Muitas vezes, a ouvi dizer que não queria que nos preocupássemos, nem que partilhássemos as suas dores, porque cabia a ela sofrer.
Católica praticante que sempre foi, aceitou o alerta da morte com calma e serenidade, como sendo a sua sina. Sentia-se segura na proteção Divina. Acalmava-se na companhia dos filhos, noras, genros e netos; para todos parecia ter um lugar em seu coração, porém eu percebia que havia uma pessoa da família com quem ela confidenciava: Inês, sua única nora, e com quem sempre morou.
Nas enfermidades, ela preferia ser assistida por essa nora, cuja paciência era sua característica principal. As duas foram cúmplices em muitas situações e compartilharam bons momentos da vida, sempre com grande harmonia.
Na última semana de vida, debilitada, deixou transparecer coisas que acontecem no íntimo das pessoas que estão nessas circunstâncias. Eu estava assistindo minha mãe, em seu quarto, quando a ouvi falar:
- Que porta bonita, é linda, mas está sempre fechada!
E assim continuou a repetir, até que alguns dias depois ela exclamou que agora, sim, via a porta aberta. No dia seguinte, comentava que a porta era linda, mas não tinha ninguém para recebê-la, até que, de repente, ouvi-a dizer bem alto:
- Vejo, lá longe, vindo uma pessoa, vindo muito lentamente. Quem será?- Ah! É minha mãe- observou alto- chamando pela mãe que falecera há trinta anos: - Vem mãe, vem...
No dia seguinte, mais calma, dizia ver um senhor chamando-a na porta. Dizia ver uma mulher acenando ao fundo. "Tudo era muito belo!"
Dois dias antes, mamãe havia recomendado que "depois de amanhã" queria todos os filhos no quarto, com ela, na hora em que o sol se pusesse. Nessa hora queria despedir-se de todos, pois estava a caminho da eternidade.

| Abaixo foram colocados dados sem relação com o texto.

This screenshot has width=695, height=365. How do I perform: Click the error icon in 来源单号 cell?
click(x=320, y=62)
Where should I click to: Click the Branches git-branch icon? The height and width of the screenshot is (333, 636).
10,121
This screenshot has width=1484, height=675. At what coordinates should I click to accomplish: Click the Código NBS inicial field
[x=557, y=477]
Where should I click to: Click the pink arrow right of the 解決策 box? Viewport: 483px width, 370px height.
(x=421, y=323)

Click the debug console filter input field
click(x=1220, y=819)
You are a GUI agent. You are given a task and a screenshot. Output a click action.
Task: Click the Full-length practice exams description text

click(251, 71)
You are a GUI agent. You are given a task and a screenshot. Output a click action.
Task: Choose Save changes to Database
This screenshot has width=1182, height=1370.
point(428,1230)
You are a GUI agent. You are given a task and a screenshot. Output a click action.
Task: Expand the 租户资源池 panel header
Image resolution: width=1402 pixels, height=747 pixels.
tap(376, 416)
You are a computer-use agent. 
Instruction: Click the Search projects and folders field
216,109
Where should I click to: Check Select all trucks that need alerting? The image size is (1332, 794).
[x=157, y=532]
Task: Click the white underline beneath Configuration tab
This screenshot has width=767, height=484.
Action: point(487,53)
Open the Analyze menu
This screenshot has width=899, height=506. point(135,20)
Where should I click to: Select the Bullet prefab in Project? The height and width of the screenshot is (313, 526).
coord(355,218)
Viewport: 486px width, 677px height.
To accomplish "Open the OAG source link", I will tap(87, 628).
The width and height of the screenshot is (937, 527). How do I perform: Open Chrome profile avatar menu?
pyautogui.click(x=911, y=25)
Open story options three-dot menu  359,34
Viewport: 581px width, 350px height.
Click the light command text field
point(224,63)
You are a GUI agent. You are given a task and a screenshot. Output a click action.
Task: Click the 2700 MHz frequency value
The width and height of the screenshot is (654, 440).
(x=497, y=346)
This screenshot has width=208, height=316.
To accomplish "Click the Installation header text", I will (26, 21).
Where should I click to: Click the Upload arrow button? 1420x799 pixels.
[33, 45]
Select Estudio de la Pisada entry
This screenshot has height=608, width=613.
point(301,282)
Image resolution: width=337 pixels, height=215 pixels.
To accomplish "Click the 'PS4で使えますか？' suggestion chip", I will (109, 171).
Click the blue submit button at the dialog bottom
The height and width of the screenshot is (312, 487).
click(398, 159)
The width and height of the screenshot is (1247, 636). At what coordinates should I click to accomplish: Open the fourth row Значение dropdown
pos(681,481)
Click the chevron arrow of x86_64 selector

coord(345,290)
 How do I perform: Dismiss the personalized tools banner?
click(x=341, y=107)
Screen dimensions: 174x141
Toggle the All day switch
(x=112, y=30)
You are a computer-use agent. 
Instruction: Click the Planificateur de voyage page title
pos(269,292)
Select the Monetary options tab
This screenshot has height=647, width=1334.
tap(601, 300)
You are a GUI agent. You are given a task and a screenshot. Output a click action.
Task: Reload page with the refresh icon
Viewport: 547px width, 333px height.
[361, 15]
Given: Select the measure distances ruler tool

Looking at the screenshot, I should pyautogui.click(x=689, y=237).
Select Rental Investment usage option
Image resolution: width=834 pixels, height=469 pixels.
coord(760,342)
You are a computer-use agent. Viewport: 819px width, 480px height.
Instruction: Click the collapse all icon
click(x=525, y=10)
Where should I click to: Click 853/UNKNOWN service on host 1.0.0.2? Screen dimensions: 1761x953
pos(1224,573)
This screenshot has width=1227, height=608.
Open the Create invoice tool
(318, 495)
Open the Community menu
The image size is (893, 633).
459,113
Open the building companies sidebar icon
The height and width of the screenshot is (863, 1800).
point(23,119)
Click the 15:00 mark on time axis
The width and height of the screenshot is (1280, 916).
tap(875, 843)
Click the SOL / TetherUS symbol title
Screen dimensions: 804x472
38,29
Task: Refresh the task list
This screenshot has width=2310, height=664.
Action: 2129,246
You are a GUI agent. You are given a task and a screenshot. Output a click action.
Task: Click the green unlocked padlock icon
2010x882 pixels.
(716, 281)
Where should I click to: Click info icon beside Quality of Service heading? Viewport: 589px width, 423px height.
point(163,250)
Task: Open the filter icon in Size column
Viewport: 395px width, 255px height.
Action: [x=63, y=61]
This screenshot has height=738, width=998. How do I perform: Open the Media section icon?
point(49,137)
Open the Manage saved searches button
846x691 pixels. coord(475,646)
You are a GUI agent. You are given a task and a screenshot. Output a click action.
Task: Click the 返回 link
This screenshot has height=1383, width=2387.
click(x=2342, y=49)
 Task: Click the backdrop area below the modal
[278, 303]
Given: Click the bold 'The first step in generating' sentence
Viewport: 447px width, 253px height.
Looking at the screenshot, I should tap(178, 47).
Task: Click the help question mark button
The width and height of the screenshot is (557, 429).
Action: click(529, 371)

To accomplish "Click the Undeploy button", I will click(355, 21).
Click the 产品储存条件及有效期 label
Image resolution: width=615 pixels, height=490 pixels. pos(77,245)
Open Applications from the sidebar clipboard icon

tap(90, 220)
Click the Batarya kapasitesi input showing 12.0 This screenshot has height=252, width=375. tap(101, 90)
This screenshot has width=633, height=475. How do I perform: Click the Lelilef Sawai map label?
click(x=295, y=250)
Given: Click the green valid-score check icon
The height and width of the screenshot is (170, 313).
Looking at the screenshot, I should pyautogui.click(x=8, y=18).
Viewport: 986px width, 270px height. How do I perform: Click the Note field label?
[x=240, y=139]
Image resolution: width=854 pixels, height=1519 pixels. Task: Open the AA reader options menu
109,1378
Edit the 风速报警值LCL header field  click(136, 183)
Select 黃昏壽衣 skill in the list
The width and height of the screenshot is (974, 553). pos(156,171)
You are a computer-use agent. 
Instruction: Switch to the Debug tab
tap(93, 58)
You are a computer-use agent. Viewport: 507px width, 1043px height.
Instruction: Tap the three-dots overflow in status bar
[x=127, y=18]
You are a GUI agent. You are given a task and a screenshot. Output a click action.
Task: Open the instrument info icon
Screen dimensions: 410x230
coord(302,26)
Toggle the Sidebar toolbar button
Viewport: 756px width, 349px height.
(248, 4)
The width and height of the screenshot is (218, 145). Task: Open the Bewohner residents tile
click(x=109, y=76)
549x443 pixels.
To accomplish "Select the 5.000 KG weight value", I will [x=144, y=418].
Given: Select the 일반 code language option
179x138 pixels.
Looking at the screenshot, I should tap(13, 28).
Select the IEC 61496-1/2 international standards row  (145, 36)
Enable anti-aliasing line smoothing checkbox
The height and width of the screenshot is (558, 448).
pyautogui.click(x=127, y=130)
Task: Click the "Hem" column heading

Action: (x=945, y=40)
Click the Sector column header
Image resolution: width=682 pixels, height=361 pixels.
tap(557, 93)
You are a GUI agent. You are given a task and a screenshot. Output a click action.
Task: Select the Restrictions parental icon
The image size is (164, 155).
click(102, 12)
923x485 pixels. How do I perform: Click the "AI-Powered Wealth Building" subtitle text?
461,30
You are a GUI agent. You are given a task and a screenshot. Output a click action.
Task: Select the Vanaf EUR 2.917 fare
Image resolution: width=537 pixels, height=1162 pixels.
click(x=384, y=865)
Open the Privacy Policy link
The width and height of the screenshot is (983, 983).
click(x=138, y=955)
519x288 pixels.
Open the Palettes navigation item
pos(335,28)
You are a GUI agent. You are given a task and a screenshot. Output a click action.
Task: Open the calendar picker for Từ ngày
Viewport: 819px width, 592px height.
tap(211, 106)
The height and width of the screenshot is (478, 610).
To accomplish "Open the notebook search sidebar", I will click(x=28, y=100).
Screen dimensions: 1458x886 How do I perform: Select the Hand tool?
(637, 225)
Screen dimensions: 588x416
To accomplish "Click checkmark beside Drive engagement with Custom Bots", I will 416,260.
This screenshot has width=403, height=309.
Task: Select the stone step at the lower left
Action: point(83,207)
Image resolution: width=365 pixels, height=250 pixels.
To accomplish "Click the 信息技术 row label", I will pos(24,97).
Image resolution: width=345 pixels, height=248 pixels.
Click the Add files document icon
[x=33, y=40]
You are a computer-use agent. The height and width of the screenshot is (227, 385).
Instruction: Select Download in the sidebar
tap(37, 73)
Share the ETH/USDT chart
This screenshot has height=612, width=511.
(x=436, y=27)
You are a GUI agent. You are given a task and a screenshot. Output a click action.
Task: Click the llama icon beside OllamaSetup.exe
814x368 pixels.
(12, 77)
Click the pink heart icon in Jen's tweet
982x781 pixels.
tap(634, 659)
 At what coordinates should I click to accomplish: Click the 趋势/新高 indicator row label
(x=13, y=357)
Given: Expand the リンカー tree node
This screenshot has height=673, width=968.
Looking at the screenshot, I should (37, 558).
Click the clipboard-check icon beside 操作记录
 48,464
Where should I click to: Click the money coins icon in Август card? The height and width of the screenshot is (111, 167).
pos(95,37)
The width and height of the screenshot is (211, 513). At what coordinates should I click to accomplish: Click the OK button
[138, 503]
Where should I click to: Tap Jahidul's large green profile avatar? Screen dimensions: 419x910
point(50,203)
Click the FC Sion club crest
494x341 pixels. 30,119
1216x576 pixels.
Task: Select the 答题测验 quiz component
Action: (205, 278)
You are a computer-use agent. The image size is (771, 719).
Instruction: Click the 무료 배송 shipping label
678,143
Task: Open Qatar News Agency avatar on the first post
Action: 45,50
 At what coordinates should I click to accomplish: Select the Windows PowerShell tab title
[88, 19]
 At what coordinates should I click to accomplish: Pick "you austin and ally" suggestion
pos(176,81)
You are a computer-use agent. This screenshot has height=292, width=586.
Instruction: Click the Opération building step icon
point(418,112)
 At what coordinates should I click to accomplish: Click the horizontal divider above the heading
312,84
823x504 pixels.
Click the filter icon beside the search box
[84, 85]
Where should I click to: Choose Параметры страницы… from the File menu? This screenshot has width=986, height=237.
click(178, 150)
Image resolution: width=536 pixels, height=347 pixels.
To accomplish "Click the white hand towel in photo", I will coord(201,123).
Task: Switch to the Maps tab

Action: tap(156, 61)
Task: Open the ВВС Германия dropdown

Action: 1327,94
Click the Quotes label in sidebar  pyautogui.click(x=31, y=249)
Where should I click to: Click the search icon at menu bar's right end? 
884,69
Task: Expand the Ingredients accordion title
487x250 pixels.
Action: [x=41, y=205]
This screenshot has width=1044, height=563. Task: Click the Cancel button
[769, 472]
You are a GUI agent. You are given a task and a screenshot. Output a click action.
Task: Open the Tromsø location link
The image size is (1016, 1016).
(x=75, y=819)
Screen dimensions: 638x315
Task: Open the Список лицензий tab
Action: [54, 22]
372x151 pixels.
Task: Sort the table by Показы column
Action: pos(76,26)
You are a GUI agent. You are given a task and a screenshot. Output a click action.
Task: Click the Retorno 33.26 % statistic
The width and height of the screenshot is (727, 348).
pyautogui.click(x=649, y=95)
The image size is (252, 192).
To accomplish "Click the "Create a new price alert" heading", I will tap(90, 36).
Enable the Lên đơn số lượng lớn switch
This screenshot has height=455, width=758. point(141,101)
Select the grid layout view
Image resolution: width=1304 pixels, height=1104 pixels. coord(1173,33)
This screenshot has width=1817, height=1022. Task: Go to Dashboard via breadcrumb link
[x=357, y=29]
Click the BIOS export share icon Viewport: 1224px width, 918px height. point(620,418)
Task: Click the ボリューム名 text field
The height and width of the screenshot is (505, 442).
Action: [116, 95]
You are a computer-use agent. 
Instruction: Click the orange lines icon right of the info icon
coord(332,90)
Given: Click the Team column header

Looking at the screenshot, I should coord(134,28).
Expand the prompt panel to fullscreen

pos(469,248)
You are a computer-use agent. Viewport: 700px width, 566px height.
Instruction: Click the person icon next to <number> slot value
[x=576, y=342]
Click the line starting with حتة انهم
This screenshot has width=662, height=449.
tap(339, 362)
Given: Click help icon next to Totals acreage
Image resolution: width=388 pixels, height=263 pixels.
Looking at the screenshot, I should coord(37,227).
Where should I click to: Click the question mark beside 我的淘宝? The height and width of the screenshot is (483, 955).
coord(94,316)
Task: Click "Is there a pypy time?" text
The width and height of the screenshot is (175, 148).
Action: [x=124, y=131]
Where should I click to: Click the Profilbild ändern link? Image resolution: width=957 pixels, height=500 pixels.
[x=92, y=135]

Seu pedido foi atendido e, no dia 17 de abril, às seis horas da tarde, na hora do sol se pôr, estávamos todos lá ao seu lado, no seu quarto. A cama grande, o colchão de palha de milho cortava o silêncio da morte; as cortinas iam e vinham embaladas pelo vento. As paredes brancas pintadas por cal já desbotado, a capelinha numa mesinha ao lado e mais alguns objetos sacros trazidos pela Inês compunham o cenário da morte. E, no momento por ela indicado, exclamou que agora, sim, havia chegado a sua hora! Olhou para todos os que estavam no quarto: filhos, netos e outros amigos, apertou a mão de cada um, despedindo-se serenamente com um adeus! E, olhando para a nora Inês, pediu que lembrasse do que haviam combinado...
Inês, que tinha tudo preparado, pegou a vela, acendeu-a, pegou o crucifixo, o terço, alcançou-os a minha mãe, colocando a vela e o terço na mão esquerda e o crucifixo na mão direita.
Josefina, segurando-os, deu um suspiro, mais um, e, largou tudo... Restando apenas um profundo silêncio no quarto.
Minha mãe partiu... Deixou esse espaço e tempo. O tempo em que se ouvia o badalar dos sinos...
Por muito tempo eu fiquei com essa história na lembrança; sem saber ao certo se era verdade ou se era uma história inventada por minha mãe para impressionar aos filhos. Quando cresci, soube que era verdade. Hoje, quando me lembro desse relato e da emoção com que minha mãe contava essa história, me sinto insensível por ter duvidado de sua veracidade, pois a morte de sua mãe foi uma lição de como viver e como morrer. Até nessa hora, ela cumpriu com seu papel de mãe.

Texto escrito com base na história de Thereza Silvestrim Lovatto.